Requirement:
Look through the listing below, and wherever a line has the string "computer", pull it out.
Segment Start: Records for processing
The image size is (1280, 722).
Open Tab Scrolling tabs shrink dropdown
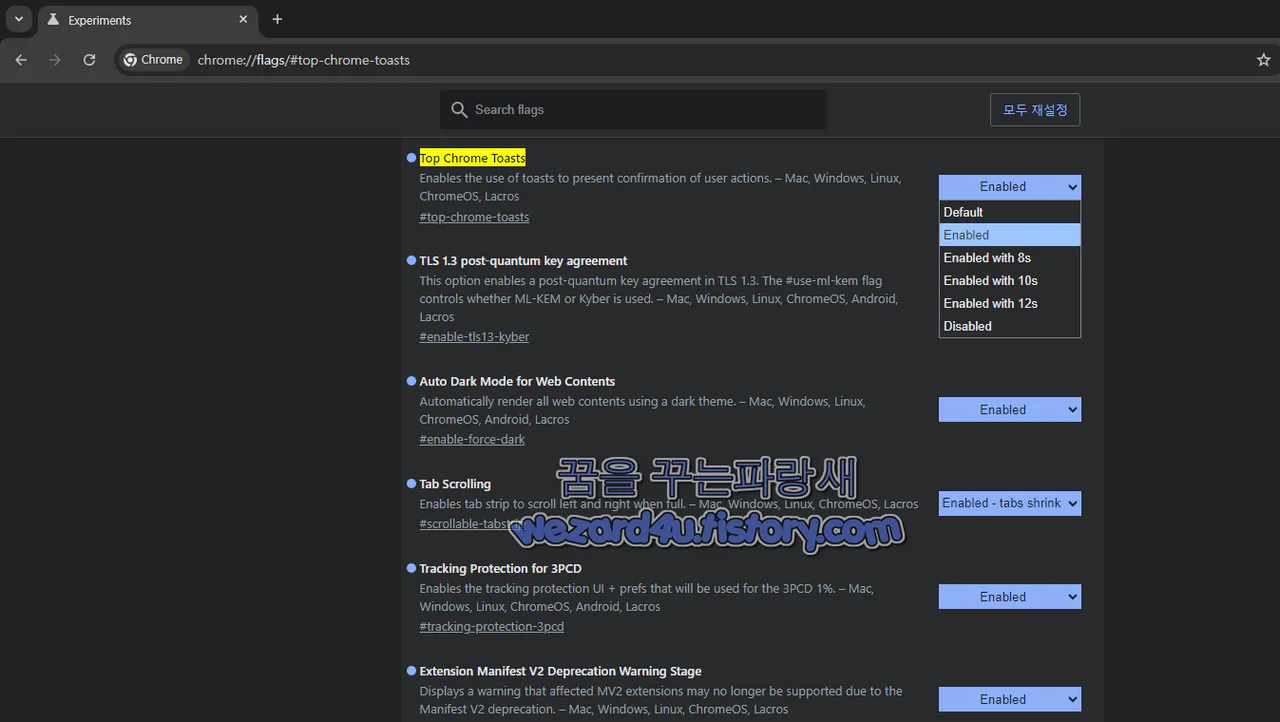[x=1010, y=503]
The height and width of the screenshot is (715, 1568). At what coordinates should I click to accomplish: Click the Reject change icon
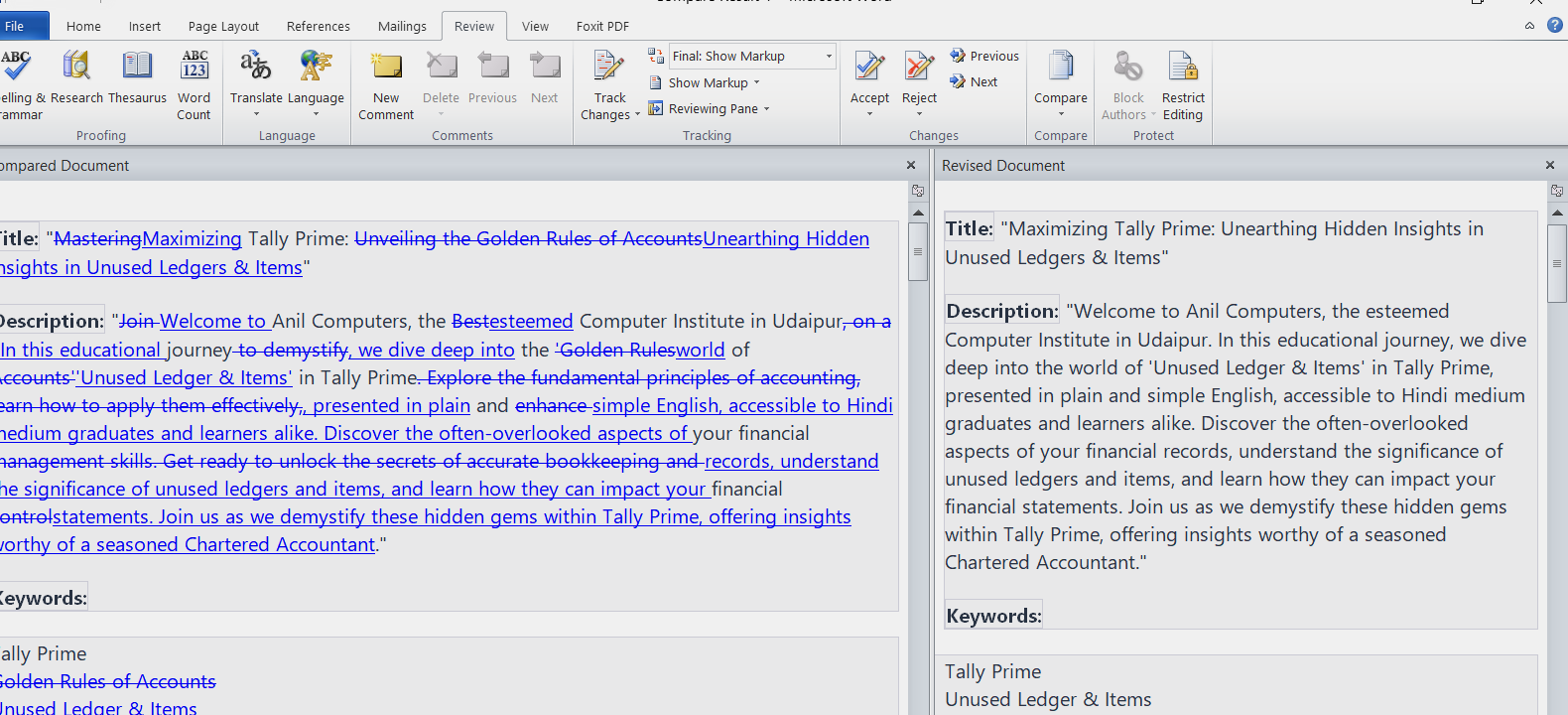(x=919, y=68)
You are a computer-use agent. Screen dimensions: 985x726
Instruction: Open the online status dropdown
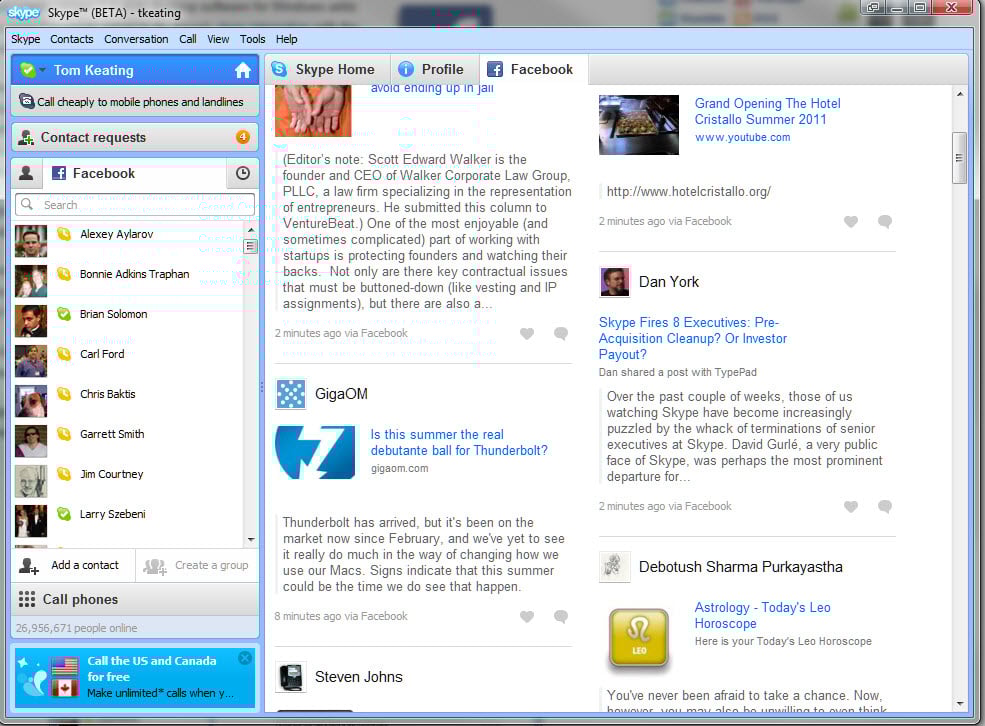point(32,70)
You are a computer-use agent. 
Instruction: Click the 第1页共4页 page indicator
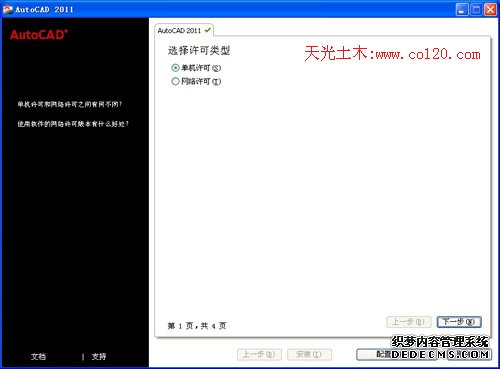(x=197, y=326)
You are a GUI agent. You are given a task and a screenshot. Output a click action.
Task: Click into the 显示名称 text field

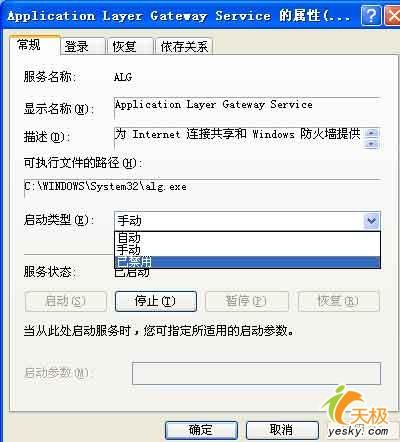(x=247, y=108)
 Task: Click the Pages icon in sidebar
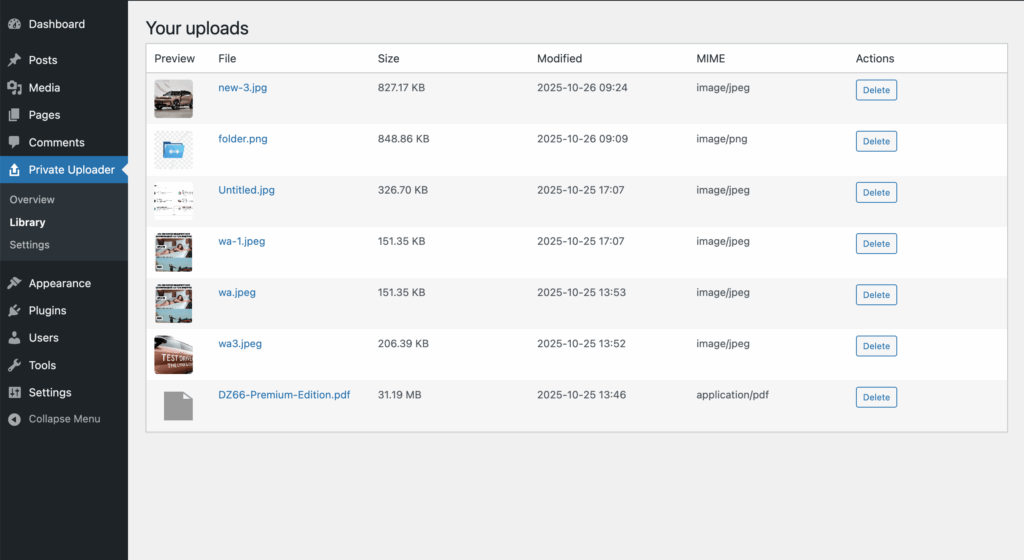(14, 115)
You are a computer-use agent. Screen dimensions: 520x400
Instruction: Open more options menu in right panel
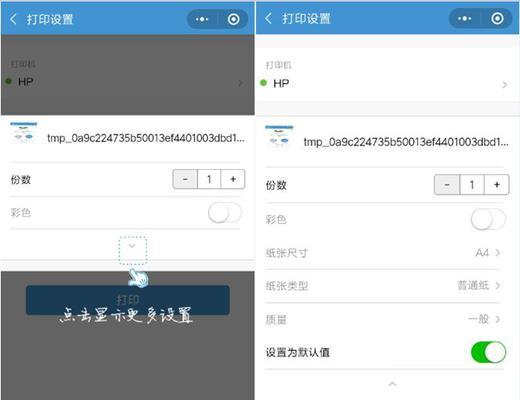464,18
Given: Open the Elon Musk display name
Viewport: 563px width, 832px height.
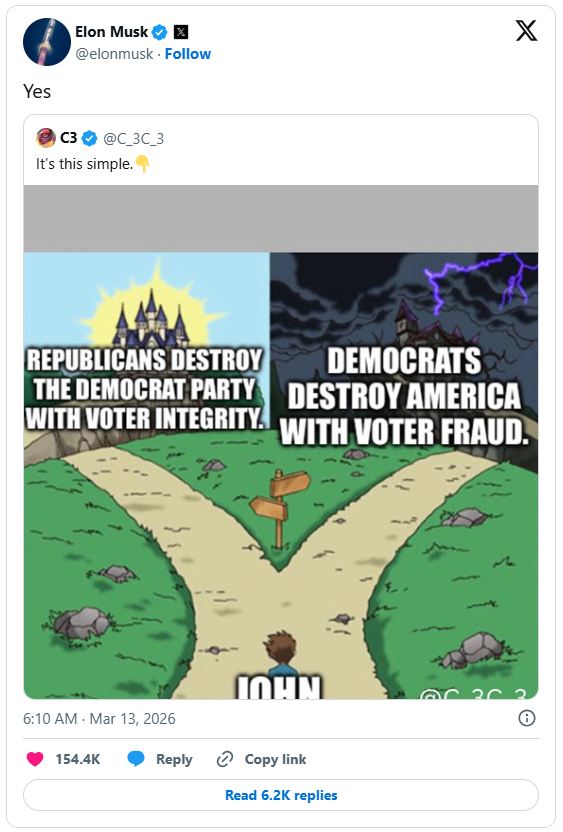Looking at the screenshot, I should point(111,32).
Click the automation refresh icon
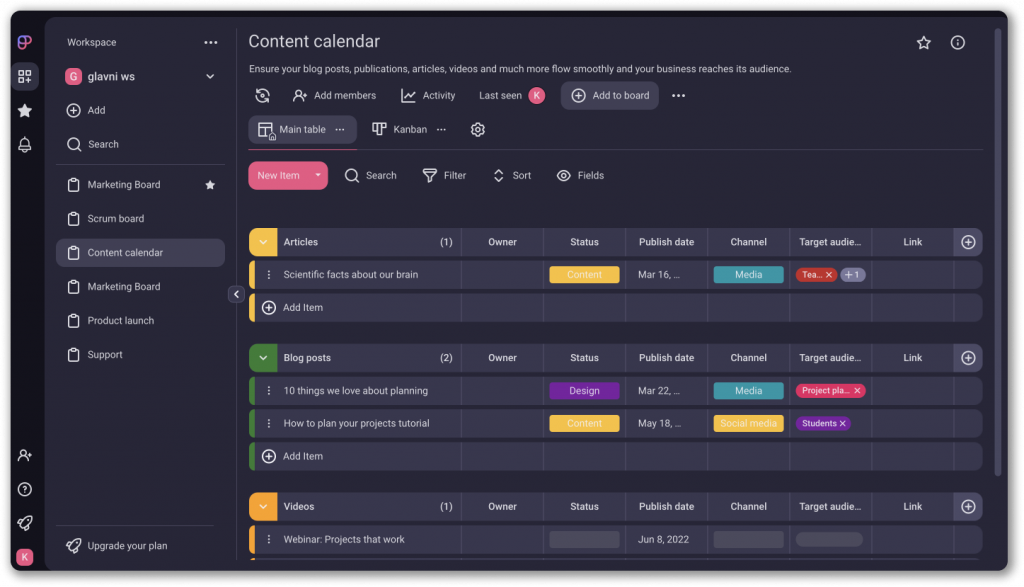 [x=262, y=96]
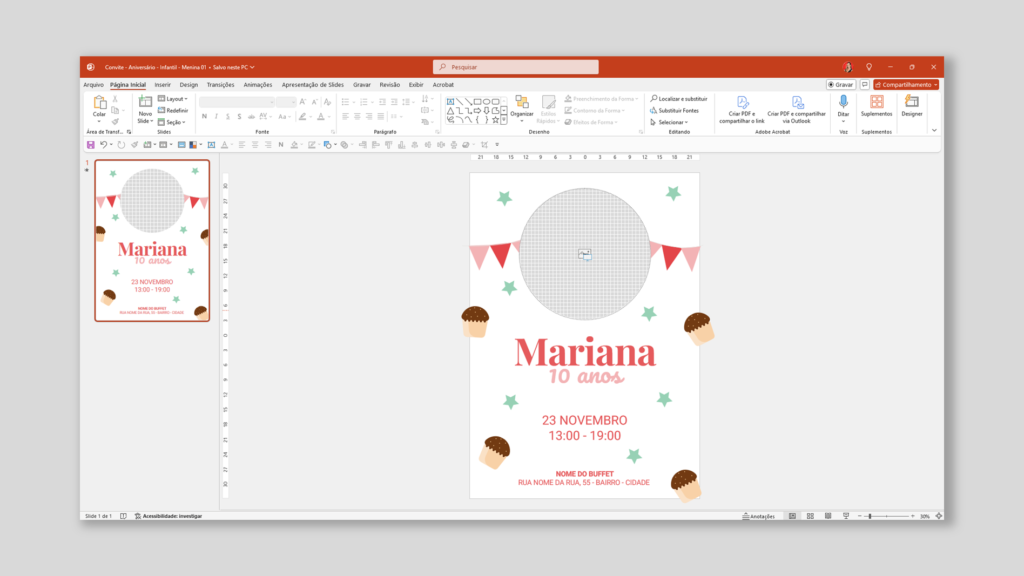
Task: Click the Organizar icon in Desenho group
Action: (520, 103)
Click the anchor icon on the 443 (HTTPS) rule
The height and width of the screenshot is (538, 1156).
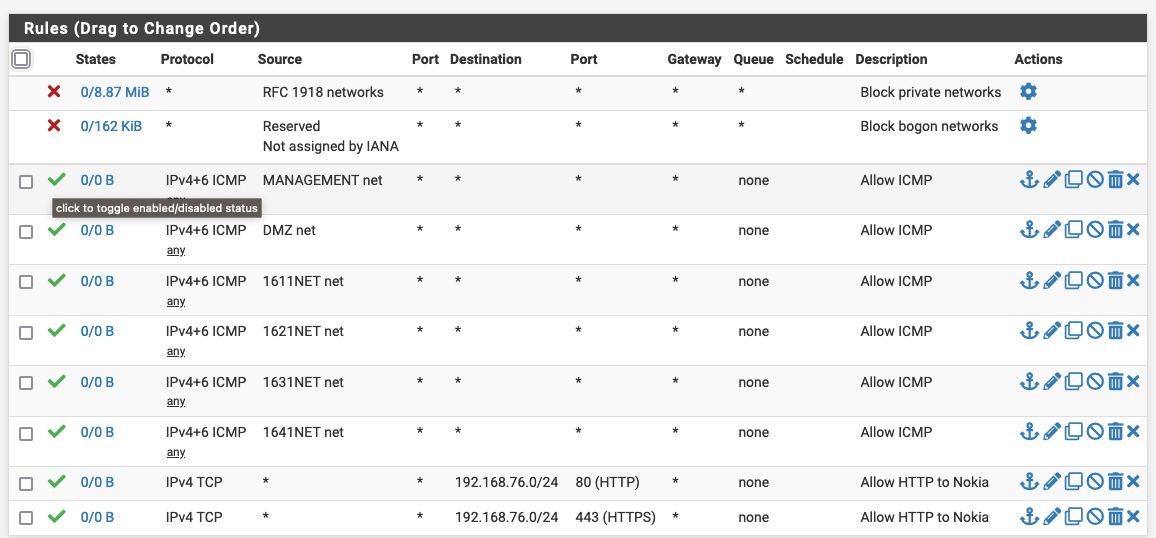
Segment End: Records for processing
Task output:
You are a computer-use agent. Screen dimensions: 985x726
You are a computer-use agent. 
You are a computer-use agent. Screen dimensions: 520x400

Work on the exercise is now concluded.